### [ACTIONS TO TAKE]
[1] In the advice column below, retype the portion that begins at the words "I later learned" and ends after the words "number on to him.".
[2] Extend the advice column below, picking up right after its final sentence.

### [PASSAGE]
- - - - -

I’ve been very good "work friends" with a woman for ten years. We’ve travelled together and shared many great times.
After trying to get pregnant for several years, my husband and I decided to stop trying. I’ve come to a place of acceptance, but also loving the path my life has taken.
I’m a teacher, and have plenty of time with kids, and my husband and I are so happy.
I mentioned this to a group of people during lunch, when someone asked if I was planning to have kids.
My friend/co-worker had a fit. She went on about how kids are the best things, it's a mistake to stop trying, and I’ll never know love like the love I’d have for a child, etc.
I didn't respond. She’s since been freezing me out and telling people at work that it's because I’m so against having kids.
I am not. It was my personal decision. How can I handle this situation?
Misunderstood on Kids
Since you’re both in a field where communication is the essential tool, tell her you need to talk, even if she disagrees with your perspective.
Tell her straight up that she’s misinterpreted your view, and is misrepresenting you to others.
Say clearly that you made a personal choice that in no way diminishes or denigrates the feelings that loving parents experience.
You may not be able to stay friends with someone so judgmental. But if you want to try, ask why she’s so personally upset.
I suspect she envied your happy relationship, despite the absence of children.
My parents held a gathering at home recently, and a family I barely remembered came. The son’s my age (15), but we were best friends when we were very young neighbours.
I’m shy. He tried to converse, but we spoke little because people would ask me to do something.
His stepfather kept telling him to talk to me. His mother talked to me about her son. I discovered we had many things in common e.g. we share a career choice in singing and entertainment.
He talked to my mom, or my sister, and told them he wanted me to sing for him, and I said he should sing for me, but we were both shy about it.
When he was leaving, we talked a little about music.
Then his parents suggested we exchange numbers, hang out, go to the mall, etc. I just smiled; it seemed like they were forcing us to date, making it awkward.
I later learned his mother now thinks I don't like her son. It’s not true, they’re really nice people. I thought I’d send her a text message saying I’m shy but I’d love for her to pass my number on to him.

- - - - -

### [DATASET CONTENT]
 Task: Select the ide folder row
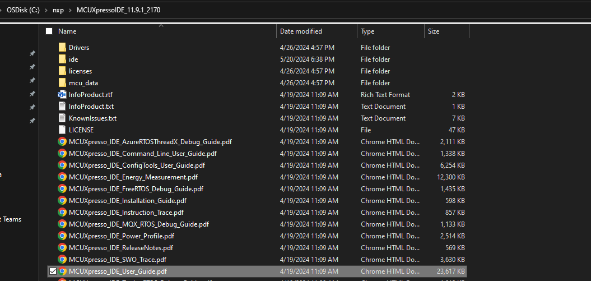pos(73,59)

- - - - -

### [RESPONSES BY ITEM NUMBER]
[1]
I later learned his mother now thinks I don't like her son. It’s not true, they’re really nice people. I thought I’d send her a text message saying I’m shy but I’d love for her to pass my number on to him.

[2]
I feel bad about the whole thing; I want to get to know him again, but I don’t want to seem weird and make a move on the guy.
Awkward Pressure
It’s thoughtful and mature of you, despite shyness, to wish to clear the air with his mom (and him too, by extension).
The bottom line is, you’d be happy to get together with him, based on a mutual interest in music. Say this, in your text.
Tell your mom about it, too, so she isn’t taken by surprise by anything his mother says or suggests. She can also check your wording, if you like, to make sure you don’t come across as “weird, and making moves.”
FEEDBACK - Regarding the person who uses alcohol as a pain killer from a debilitating skin condition (Dec. 17):
Reader – “Years ago, I met a gentleman who’s wife was extremely chemically sensitive, and she was recommended to use an infrared sauna, to sweat out any nasty chemicals that cannot be eliminated by the bowels or kidneys (so they build up in the body’s tissues).
“I researched for six months before purchasing my own sauna, and although I didn’t have any health problems, I use it regularly, and the first thing I noticed, was that my towels that I use in the sauna smell from chemicals, though they’re washed after every sauna use.
“The gentleman should find a therapist with an INFRARED SAUNA - not a steam sauna – and give it a try. We live in a toxic environment.”
Ellie – I agree with the research suggestion, plus discussion with a doctor, before proceeding (in case heat isn’t advised).
Tip of the day:
People with a biased view of your personal choices, often have a background “story.”